Sarah wasn’t sure how to feel. She knew that she should feel sad, and she did, but her sporadic relationship with her father over the past several years had muddled that thought process now that she was faced with the finality of his passing. She hadn’t avoided a relationship with him, at least she didn’t feel she had, and neither had he, from her understanding, but there always seemed to have been more important things to be done. Sarah felt terrible for thinking that, but it was true. Dad had been a workhorse – never stopping, it seemed – and being away in the Army and then working nights can’t have helped. She’d never asked her parents, but she was pretty sure that his work schedule was one of the causes of the breakdown of their marriage. There was no question that he’d worked hard and provided well enough for the family, but through all that hard work he didn’t seem able to provide one thing: time.
Not able or not willing?
No. Sarah stopped herself before the thought could take root. There were many things that could, and no doubt would, be said about her father, but he hadn’t been a neglectful man, at least not on purpose. Sarah sat in her quiet kitchen and thought about how hard he’d been on himself for missing things like birthdays, school functions, and the like. It always seemed to genuinely upset him. Sarah choked back some rising tears as she thought about the sad look he’d get on his face as he apologised for missing this or that.

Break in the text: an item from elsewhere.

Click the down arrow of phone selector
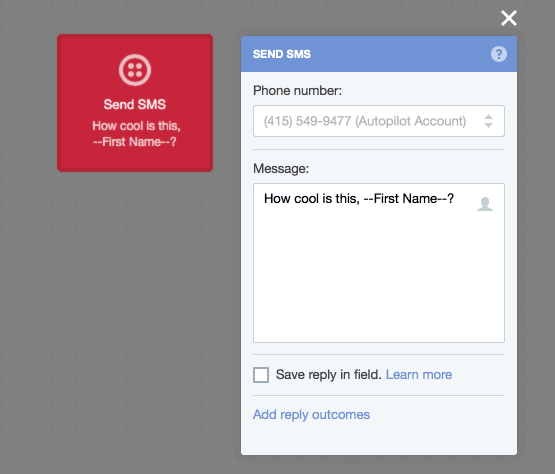The width and height of the screenshot is (555, 474). click(x=488, y=125)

At least he’d never tried to buy her off with presents, she thought.
That much could be said. Sarah’s father seemed to have respected her enough to know that some cheap toy wasn’t about to make up for him not being there. Thinking this, Sarah reached up and felt the patch of her neck where her favourite necklace used to sit as a teenager, and then again for a few wonderful hours on her birthday. Gone now, lost the night of her attack. Now, with her father gone, she missed the necklace more than ever.

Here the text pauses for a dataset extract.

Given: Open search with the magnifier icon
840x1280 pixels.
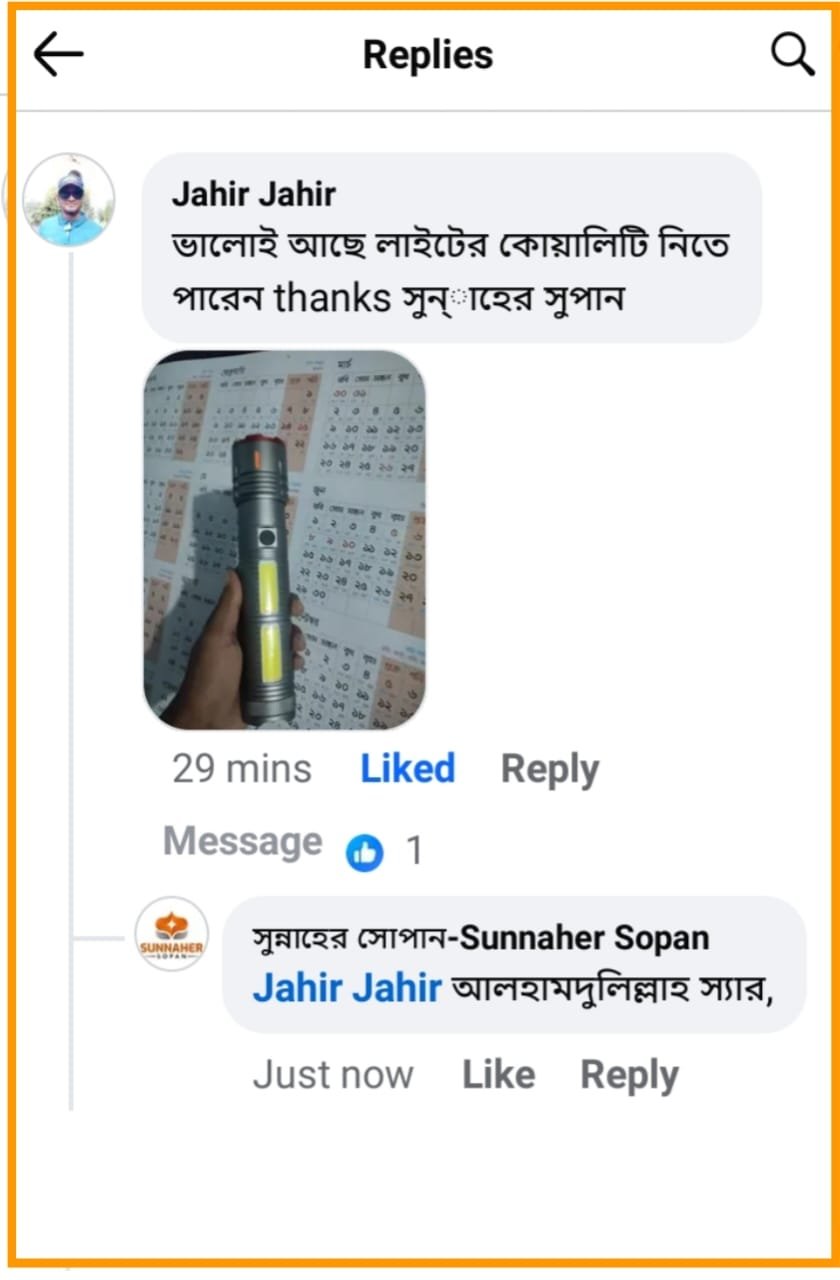Looking at the screenshot, I should 792,55.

Sarah let out a long sigh and looked at her phone. She wondered for a moment how her mother must have felt. Her voice on the phone had been matter of fact, but not cold. Everybody dealt with this kind of thing in their way, Sarah supposed. Her mother had asked Sarah if she’d mind helping clear out her father’s house. He’d never remarried after the divorce, and had lived alone, but there was still a house full of his things that needed…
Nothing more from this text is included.